The use of noninvasive electromagnetic neuronavigation for slit ventricle syndrome and complex hydrocephalus in a pediatric population

J Neurosurg Pediatr. 2008 Dec;2(6):430-4. doi: 10.3171/PED.2008.2.12.430.

Abstract

Object: The aim of this study was to prospectively evaluate the use of noninvasive electromagnetic neuronavigation in children, in particular its use in complex hydrocephalus and slit ventricle syndrome.

Methods: Prospective data was collected from all pediatric patients undergoing insertion of ventriculoperitoneal shunts using electromagnetic frameless neuronavigation from January 2006 to November 2007.
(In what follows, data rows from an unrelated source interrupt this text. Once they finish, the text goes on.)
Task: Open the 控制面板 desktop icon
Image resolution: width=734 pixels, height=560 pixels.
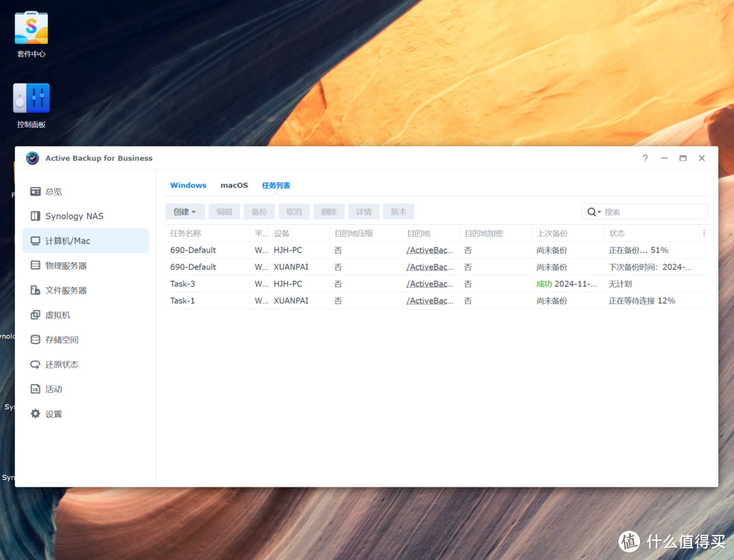Action: (x=31, y=99)
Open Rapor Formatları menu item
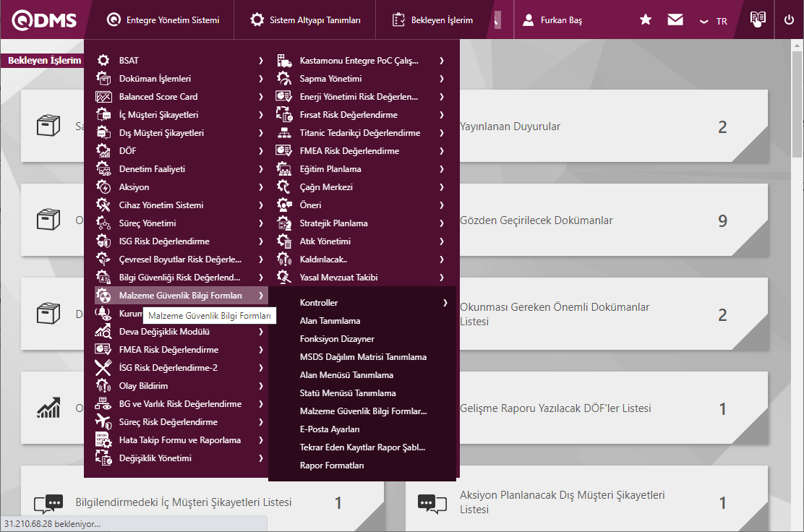The width and height of the screenshot is (804, 532). click(x=332, y=466)
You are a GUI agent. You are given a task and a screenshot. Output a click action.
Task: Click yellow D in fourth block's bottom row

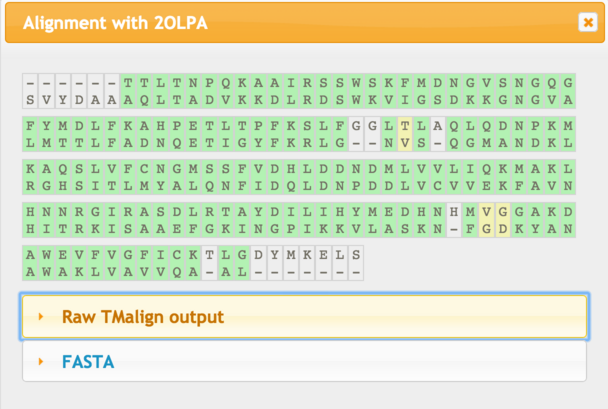coord(503,228)
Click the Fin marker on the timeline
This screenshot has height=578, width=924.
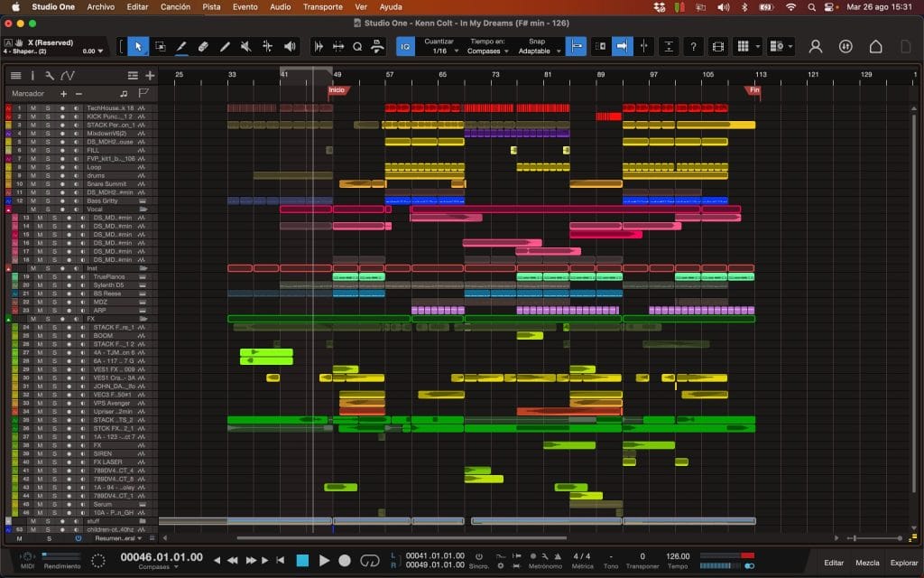point(753,90)
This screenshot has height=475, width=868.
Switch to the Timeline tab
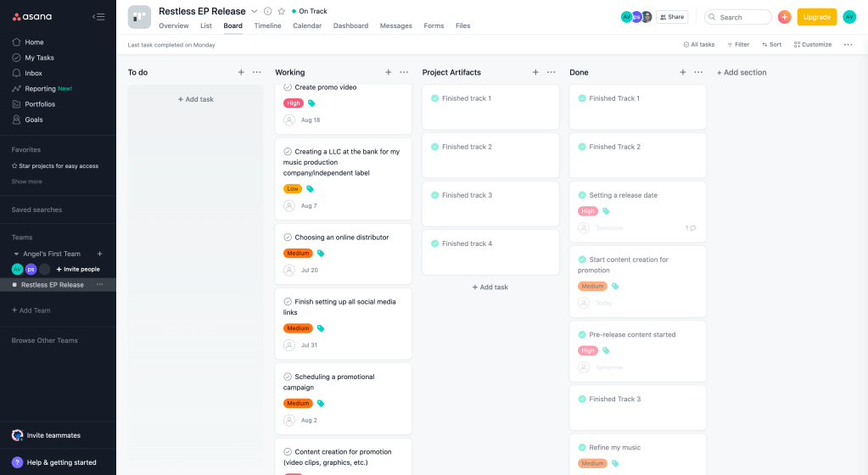tap(267, 25)
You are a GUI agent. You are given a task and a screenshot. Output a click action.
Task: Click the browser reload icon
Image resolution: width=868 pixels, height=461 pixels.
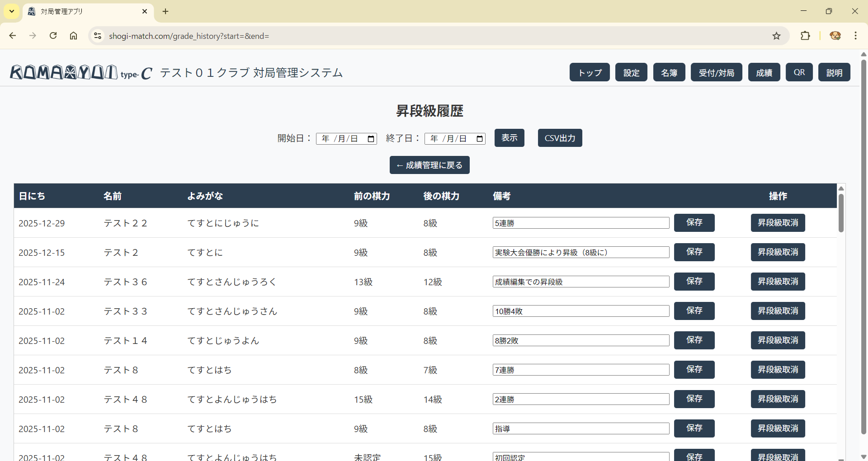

Results: Twenty-three patients fulfilled the study criteria. All ventricles were cannulated on the first pass. There were no immediate or early postprocedural complications. All but 1 patient had resolution of symptoms (mainly chronic headache) on follow-up (median 7 months, range 1-17 months). The proximal revision rate was 9% (2 of 23 patients). One patient required distal catheter revision. Infection occurred in 1 patient.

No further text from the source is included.